▶ AVAILABLE DATA
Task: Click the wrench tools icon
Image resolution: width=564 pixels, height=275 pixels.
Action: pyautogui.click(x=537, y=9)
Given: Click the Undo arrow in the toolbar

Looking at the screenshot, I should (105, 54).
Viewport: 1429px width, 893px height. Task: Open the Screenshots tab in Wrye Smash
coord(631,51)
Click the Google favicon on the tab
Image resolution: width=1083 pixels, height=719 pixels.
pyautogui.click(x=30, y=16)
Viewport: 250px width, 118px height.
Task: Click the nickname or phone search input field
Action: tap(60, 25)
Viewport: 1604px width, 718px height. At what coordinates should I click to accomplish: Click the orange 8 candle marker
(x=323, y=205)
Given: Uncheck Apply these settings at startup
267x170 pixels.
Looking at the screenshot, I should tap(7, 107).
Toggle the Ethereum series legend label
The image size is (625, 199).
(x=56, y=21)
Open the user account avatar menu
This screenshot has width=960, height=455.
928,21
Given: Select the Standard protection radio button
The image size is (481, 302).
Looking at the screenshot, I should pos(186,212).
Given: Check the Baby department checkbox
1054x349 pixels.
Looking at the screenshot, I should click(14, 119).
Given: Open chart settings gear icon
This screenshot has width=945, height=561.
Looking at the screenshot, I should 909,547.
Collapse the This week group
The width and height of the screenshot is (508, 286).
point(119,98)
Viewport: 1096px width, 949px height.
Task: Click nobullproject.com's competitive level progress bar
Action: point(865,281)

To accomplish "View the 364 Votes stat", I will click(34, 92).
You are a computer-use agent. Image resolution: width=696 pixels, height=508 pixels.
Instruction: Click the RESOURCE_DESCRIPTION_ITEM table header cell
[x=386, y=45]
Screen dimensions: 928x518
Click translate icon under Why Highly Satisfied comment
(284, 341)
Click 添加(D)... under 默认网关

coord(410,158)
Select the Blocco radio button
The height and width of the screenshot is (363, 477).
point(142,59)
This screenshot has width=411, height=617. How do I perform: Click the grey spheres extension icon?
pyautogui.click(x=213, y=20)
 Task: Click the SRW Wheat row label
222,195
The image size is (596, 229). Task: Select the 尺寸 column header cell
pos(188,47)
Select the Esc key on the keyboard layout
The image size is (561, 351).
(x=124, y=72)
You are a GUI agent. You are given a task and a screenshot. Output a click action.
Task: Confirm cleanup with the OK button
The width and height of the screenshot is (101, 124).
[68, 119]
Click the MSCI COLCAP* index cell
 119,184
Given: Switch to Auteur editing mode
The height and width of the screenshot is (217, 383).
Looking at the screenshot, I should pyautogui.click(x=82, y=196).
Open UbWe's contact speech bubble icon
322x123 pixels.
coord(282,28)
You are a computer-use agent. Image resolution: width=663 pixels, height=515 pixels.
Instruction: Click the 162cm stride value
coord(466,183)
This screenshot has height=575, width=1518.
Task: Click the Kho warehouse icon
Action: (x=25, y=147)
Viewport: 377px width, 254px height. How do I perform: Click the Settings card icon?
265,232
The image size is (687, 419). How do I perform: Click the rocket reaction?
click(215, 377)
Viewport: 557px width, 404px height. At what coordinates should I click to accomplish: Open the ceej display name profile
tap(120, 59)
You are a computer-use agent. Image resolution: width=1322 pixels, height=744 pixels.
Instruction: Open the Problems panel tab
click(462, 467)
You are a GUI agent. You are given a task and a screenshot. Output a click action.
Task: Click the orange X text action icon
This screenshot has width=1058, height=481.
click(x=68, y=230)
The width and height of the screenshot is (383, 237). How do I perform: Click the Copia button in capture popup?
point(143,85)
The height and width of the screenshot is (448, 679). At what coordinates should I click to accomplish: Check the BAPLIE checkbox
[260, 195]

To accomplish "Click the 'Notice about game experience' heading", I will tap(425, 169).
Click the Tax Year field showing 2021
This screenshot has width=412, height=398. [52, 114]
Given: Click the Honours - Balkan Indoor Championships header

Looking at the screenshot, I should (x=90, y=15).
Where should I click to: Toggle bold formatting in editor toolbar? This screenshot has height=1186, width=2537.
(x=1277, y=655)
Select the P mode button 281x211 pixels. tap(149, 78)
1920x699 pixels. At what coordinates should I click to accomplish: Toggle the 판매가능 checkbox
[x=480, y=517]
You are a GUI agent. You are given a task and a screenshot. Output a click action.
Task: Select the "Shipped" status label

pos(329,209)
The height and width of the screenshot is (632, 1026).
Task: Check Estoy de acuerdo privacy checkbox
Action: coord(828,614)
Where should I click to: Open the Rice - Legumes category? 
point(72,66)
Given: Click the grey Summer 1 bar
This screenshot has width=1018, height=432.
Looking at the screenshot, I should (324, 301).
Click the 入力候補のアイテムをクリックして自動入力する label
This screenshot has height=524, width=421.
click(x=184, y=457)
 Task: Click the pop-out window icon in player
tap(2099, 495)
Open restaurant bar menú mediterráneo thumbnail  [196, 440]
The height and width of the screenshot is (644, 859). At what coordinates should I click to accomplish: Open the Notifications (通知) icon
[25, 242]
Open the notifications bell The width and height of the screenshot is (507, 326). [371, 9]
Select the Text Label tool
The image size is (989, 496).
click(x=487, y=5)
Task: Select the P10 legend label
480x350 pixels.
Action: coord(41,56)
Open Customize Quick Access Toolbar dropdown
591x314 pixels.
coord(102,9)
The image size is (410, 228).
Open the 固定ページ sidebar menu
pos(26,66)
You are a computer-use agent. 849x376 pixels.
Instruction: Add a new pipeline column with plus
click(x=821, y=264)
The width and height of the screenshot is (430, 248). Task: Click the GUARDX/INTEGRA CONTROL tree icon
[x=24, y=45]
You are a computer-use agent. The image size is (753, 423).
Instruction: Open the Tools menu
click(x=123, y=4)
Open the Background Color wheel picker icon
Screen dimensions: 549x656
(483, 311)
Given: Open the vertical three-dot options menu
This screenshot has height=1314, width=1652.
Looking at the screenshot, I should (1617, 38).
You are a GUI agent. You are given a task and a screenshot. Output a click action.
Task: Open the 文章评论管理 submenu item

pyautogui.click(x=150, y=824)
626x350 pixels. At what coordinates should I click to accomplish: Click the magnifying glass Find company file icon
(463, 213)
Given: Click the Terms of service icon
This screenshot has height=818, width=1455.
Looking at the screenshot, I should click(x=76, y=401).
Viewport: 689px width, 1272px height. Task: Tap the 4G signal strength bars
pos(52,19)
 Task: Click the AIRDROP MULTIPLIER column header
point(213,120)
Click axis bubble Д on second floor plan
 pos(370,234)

▶ CHALLENGE
Copy out word for word the lines of the records from the line containing "Click the Tax Year field showing 2021" to the line containing "[x=480, y=517]", both of those lines included.

▶ SOLUTION FOR THIS EXERCISE
Click the Tax Year field showing 2021
This screenshot has width=412, height=398. [52, 114]
Given: Click the Honours - Balkan Indoor Championships header

Looking at the screenshot, I should (x=90, y=15).
Where should I click to: Toggle bold formatting in editor toolbar? This screenshot has height=1186, width=2537.
(x=1277, y=655)
Select the P mode button 281x211 pixels. tap(149, 78)
1920x699 pixels. At what coordinates should I click to accomplish: Toggle the 판매가능 checkbox
[x=480, y=517]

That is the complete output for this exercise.